• Task description: Starting at the first line below and ending at the line that contains "(x=246, y=77)", write these lines out again with the requests included. Multiply every coordinate in the answers by 0.6 and round each result to a whole number, with halves rounded up.

Word and element pointing lines:
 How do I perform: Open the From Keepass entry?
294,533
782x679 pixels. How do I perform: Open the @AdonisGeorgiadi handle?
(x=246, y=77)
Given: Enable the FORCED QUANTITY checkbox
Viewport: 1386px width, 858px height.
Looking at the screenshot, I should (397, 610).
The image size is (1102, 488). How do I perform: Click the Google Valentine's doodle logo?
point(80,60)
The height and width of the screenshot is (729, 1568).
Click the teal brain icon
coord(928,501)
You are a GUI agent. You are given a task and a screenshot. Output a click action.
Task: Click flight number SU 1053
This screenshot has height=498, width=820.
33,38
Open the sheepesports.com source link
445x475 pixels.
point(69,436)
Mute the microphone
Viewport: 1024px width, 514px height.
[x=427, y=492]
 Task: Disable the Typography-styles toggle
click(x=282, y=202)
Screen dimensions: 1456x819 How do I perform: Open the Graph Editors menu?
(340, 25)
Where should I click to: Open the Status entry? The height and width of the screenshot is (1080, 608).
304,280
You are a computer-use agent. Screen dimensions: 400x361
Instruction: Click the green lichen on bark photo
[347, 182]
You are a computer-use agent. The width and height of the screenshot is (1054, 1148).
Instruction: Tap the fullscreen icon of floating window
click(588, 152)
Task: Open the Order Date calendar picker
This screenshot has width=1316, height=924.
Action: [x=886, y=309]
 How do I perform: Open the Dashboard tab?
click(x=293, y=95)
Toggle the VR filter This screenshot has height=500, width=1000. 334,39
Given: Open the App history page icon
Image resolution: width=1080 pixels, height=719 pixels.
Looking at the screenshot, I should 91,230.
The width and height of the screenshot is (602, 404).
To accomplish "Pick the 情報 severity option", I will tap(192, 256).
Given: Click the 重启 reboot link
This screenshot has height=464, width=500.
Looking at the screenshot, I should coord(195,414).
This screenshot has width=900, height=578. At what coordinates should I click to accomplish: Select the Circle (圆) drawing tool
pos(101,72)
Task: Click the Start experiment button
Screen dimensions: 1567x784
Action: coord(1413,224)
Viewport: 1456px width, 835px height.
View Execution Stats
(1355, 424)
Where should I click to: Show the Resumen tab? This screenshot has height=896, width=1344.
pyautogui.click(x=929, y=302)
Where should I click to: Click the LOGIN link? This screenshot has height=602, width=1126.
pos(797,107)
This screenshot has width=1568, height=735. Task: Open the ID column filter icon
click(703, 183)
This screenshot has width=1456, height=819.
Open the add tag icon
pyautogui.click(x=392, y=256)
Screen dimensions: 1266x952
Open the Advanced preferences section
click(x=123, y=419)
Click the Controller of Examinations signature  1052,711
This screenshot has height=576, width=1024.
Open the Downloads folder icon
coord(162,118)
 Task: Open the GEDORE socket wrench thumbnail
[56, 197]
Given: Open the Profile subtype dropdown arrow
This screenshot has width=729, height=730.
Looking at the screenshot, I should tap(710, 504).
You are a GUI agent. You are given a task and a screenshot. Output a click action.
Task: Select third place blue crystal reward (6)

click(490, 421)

• Exercise response:
 How do I perform: Open the From Keepass entry?
176,320
782x679 pixels. How do I perform: Open the @AdonisGeorgiadi handle?
(x=148, y=46)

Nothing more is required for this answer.